I spent today taking photographs of the inventoried artifact cards at the Ohio State Excavations at Isthmia dig house. First off, this was incredibly boring work. It involved taking pictures of roughly 5 7 inch inventory cards for about 6 hours straight. I managed to photograph about 1500 of them. It reminded me that most of academic life is, in fact, tedious and archaeology - despite its somewhat exotic image (and genuinely exotic locales) - mostly involves a level of unparalleled tedium.
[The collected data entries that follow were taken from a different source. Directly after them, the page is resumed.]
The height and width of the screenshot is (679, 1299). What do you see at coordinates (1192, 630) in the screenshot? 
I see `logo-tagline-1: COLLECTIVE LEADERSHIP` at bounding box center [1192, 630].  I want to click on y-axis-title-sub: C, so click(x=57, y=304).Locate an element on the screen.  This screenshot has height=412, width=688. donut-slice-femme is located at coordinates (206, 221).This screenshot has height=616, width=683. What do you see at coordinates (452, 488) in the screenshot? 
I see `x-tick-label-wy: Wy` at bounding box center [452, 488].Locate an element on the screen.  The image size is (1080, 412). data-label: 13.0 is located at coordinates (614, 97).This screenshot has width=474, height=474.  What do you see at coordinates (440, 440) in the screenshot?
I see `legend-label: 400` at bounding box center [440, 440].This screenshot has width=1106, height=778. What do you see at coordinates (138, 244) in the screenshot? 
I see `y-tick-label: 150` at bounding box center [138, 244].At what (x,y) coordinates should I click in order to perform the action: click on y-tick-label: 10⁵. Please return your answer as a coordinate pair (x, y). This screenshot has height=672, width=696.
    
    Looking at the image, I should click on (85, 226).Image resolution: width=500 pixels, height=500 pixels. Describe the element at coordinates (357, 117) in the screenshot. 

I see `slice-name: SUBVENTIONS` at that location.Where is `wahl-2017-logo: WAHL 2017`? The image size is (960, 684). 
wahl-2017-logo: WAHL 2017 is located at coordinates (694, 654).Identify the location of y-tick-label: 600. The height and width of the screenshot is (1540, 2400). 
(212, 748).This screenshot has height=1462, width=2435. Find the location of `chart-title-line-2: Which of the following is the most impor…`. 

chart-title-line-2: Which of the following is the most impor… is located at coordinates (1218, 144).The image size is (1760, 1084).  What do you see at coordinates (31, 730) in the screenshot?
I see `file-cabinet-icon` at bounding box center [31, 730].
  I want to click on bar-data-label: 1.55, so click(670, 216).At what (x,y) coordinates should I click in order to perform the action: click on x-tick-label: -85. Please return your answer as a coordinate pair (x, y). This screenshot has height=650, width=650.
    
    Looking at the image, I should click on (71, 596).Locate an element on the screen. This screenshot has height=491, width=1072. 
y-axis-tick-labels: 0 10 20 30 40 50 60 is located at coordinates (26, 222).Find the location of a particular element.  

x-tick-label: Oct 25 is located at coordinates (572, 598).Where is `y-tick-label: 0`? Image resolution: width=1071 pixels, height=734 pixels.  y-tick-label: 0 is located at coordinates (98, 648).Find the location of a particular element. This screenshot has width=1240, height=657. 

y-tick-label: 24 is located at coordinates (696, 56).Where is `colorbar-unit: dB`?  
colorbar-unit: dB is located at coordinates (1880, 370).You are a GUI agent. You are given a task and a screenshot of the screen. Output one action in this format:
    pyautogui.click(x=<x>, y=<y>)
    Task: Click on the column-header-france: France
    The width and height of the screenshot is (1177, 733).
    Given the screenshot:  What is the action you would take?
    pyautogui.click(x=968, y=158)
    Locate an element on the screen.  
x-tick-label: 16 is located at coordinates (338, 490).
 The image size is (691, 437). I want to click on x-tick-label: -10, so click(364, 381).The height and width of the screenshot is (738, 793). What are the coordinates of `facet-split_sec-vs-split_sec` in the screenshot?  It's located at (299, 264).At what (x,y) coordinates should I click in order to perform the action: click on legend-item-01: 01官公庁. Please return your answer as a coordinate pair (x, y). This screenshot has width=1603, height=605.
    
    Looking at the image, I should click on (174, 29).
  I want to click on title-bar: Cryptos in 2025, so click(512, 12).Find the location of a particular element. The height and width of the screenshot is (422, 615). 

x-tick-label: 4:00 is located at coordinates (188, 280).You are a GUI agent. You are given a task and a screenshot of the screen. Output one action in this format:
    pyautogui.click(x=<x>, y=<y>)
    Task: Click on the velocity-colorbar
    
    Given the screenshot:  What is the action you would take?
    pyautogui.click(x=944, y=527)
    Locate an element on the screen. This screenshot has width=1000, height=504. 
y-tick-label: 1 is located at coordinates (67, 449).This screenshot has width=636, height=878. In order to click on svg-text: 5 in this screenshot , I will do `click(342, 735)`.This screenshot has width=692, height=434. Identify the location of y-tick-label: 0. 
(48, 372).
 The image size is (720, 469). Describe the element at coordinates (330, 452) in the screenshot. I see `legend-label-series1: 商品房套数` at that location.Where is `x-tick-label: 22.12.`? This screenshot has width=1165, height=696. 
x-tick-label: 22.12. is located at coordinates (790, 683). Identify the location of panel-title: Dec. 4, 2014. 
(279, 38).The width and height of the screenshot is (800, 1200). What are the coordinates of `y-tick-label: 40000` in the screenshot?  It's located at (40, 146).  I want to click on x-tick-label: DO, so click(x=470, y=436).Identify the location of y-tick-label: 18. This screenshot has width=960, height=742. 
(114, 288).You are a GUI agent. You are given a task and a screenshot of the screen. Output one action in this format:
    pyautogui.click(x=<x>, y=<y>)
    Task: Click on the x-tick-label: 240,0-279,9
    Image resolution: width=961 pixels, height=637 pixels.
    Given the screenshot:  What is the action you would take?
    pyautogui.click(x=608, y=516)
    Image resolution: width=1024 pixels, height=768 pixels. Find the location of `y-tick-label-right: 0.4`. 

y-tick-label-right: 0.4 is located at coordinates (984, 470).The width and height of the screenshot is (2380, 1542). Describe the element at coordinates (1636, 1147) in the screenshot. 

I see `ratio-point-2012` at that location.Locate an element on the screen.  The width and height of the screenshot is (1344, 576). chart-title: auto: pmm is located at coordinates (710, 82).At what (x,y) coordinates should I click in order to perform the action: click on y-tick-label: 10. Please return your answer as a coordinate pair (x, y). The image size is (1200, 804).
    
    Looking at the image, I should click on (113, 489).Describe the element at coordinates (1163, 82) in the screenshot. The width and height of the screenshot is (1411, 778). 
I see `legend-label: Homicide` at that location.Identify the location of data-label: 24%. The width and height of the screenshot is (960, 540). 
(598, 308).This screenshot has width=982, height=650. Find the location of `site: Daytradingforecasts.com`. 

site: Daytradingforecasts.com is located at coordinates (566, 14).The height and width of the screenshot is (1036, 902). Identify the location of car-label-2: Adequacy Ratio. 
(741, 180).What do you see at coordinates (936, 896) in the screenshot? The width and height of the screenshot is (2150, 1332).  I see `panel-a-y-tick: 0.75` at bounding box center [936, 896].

Second, it did give me a chance to muse over the nature of media in archaeology. The cards were hand written (mostly) and included a photograph of the inventoried object, pasted, generally onto the card itself. I was translating these images into a digital image, which would eventually form the basis for a textual image of the object in a relational database. The transition from one media to the next always constitutes unique challenges in any discipline and it is particularly challenging to translate physical objects like cards - which are as much artifacts as documents of the artifacts collected - from one form to the next. The most obvious loss is the physical appearance of emendations, additions, and corrections (inscribed in each instance in different hands, colors, pen types, and styles) and the attendant humanizing of the interpretative process over generations.
The cold reality of text based databases is that even if earlier notation are not overwritten (either in a graphically visible sense or in a digital sense), the human aspect of inscribing physical objects ends. And this is particularly significant for archaeology which is first and foremost, the study of material objects.
I have a reference for you from a German article on the history of photography that discusses this card system, basically invented by Lucy Talcott in the Agora in the 30s.